### Work instruction
Please transcribe every entry below exactly, without including the pictures.

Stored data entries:
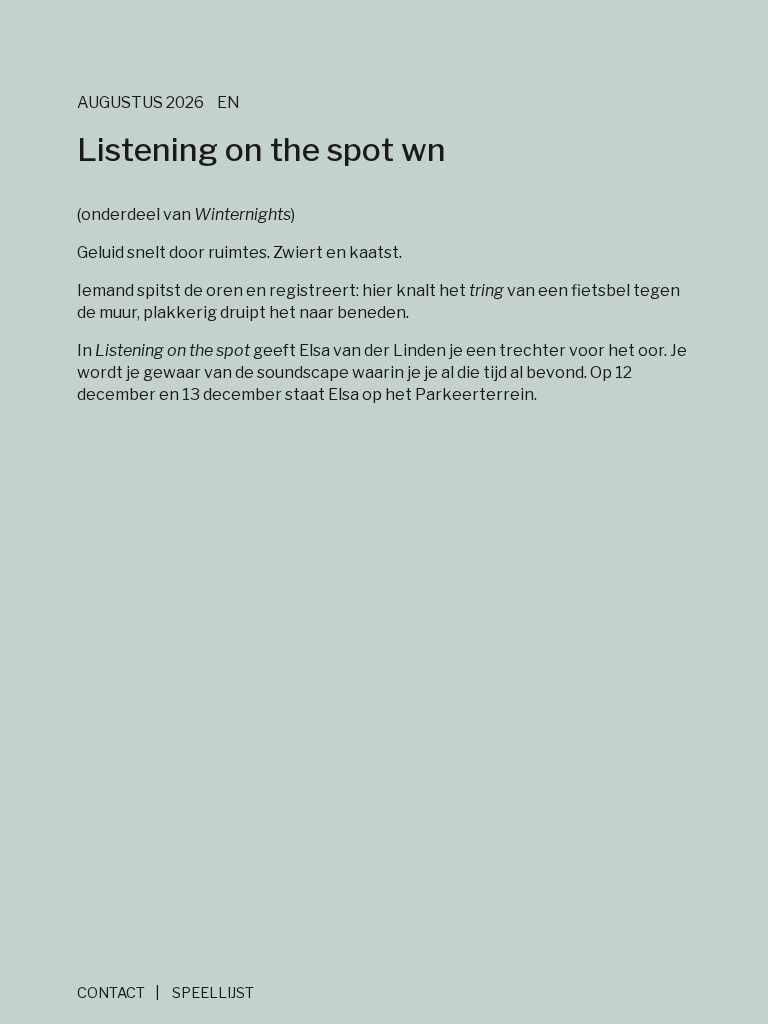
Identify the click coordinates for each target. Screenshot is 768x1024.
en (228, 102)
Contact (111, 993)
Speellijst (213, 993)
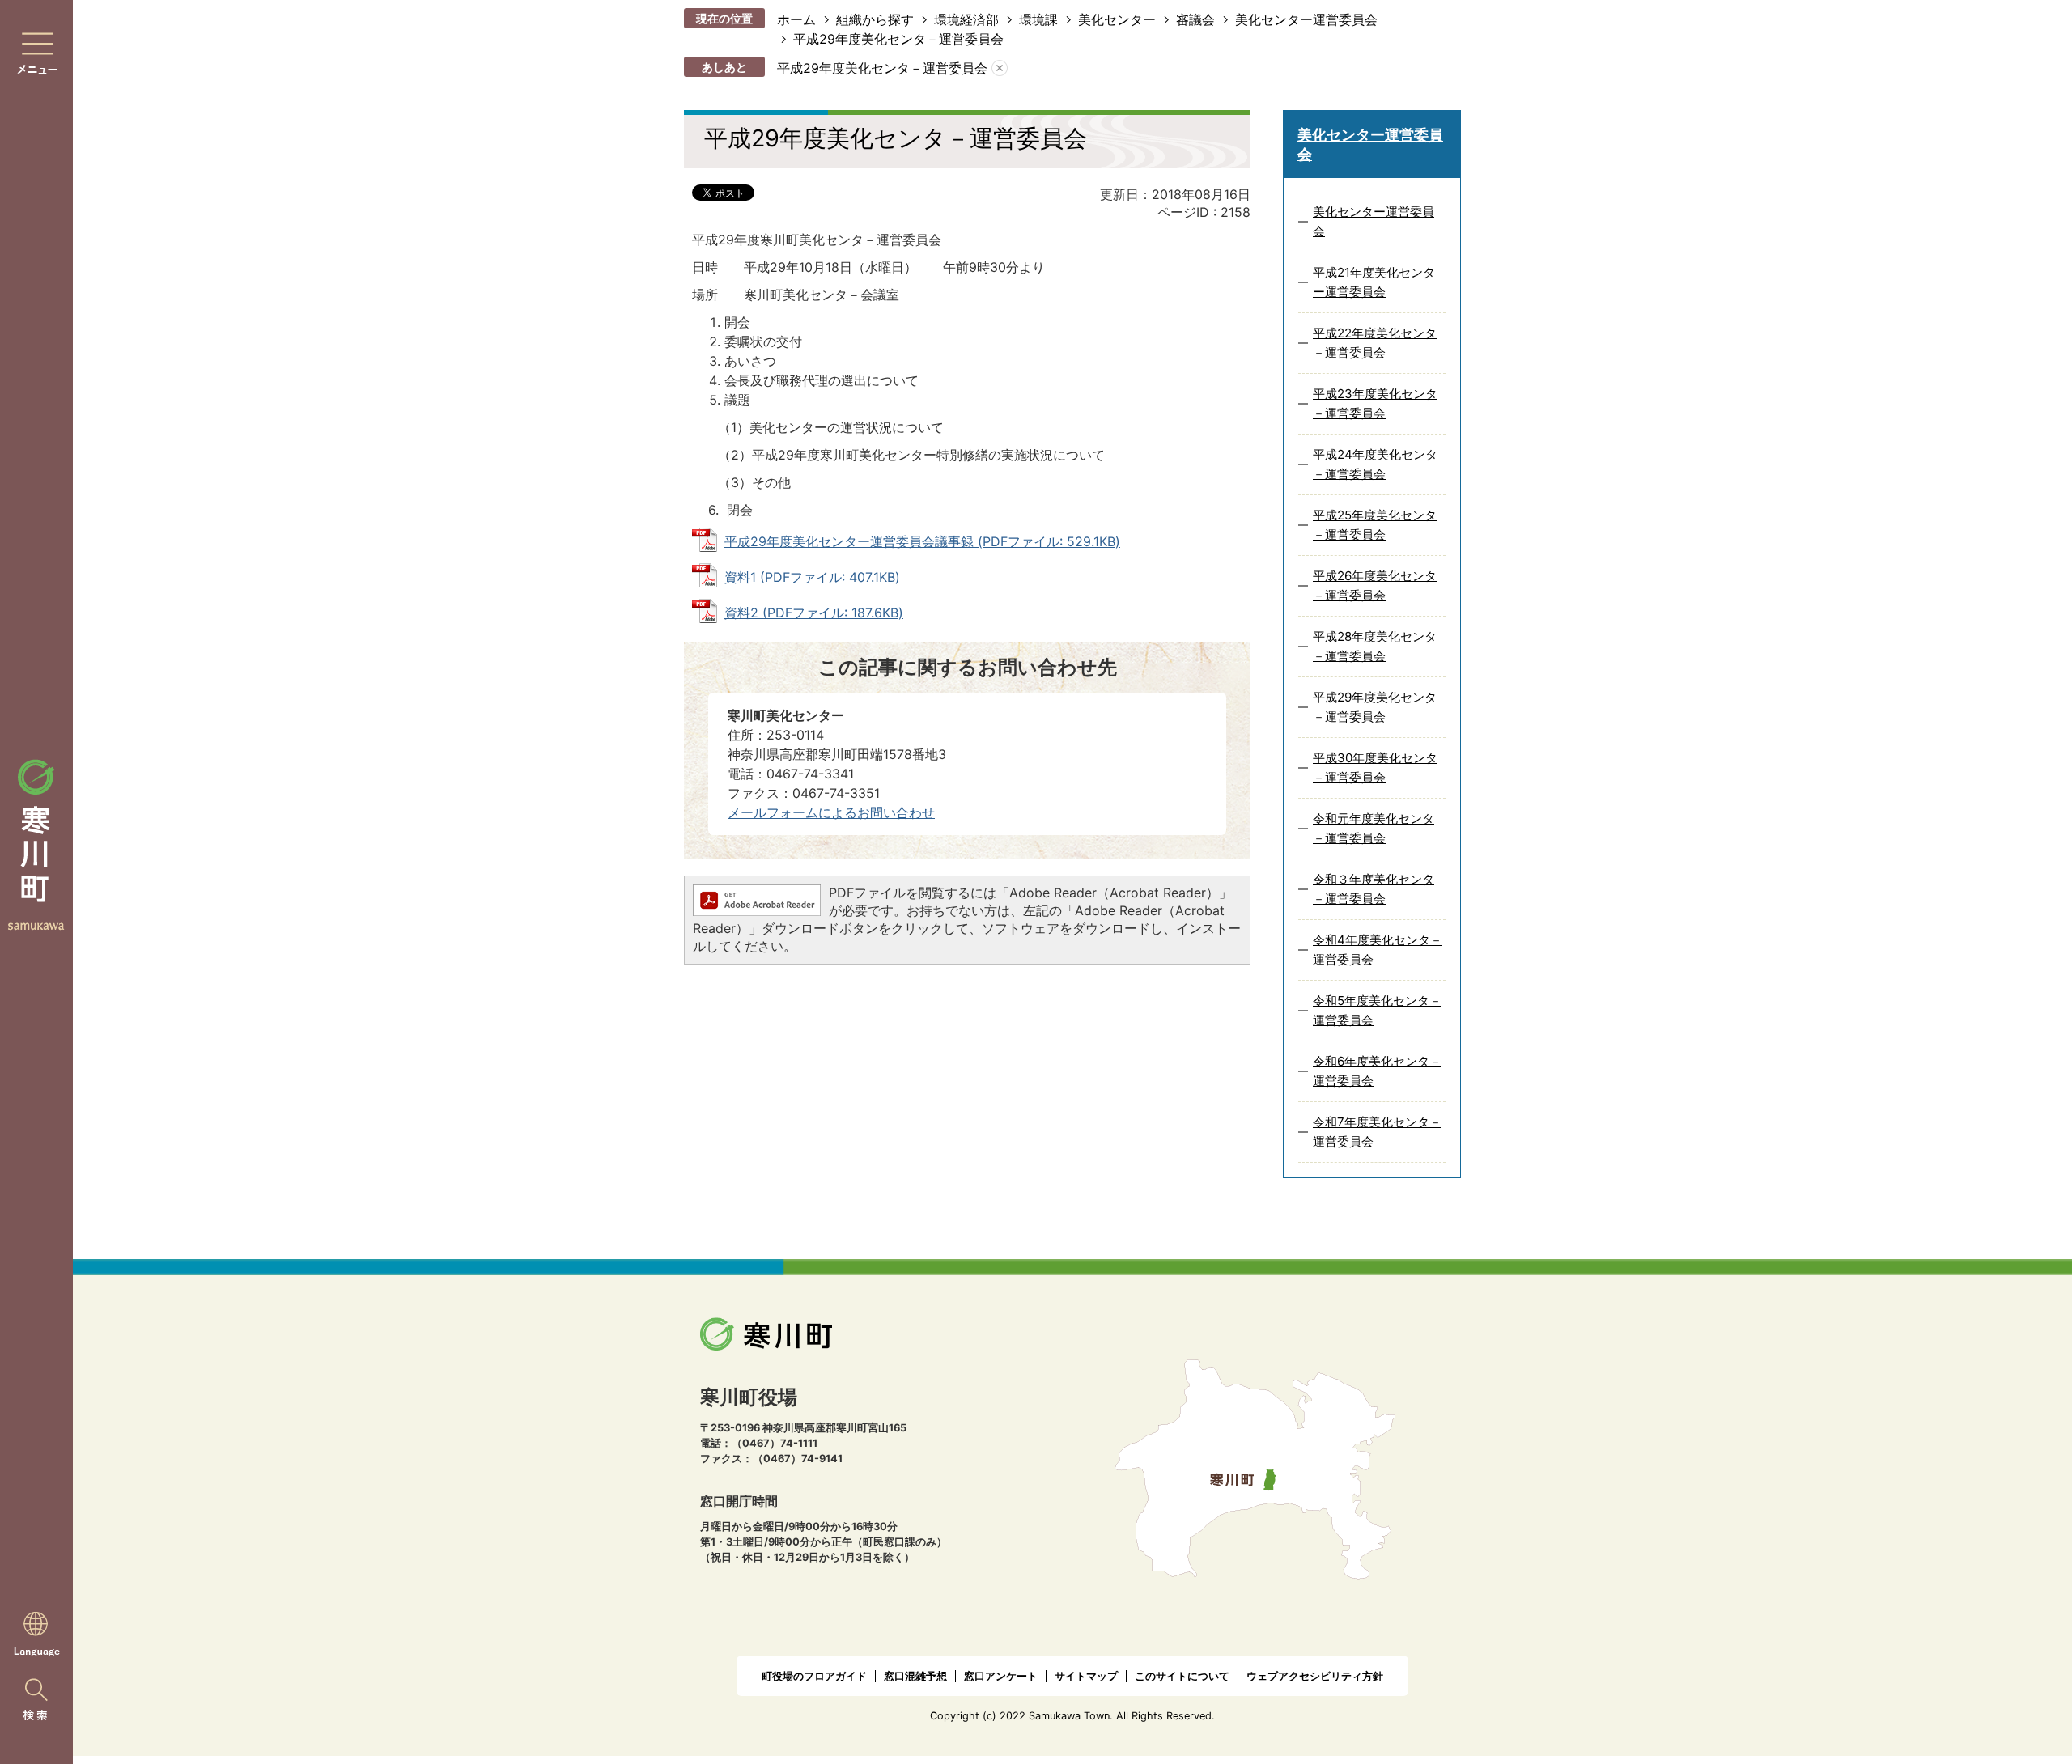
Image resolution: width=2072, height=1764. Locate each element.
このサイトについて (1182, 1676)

### Answer for the task
Identify the click coordinates for each target. Screenshot is 768x1024.
en (228, 102)
Contact (111, 993)
Speellijst (213, 993)
Image resolution: width=2072, height=1764. Locate each element.
このサイトについて (1182, 1676)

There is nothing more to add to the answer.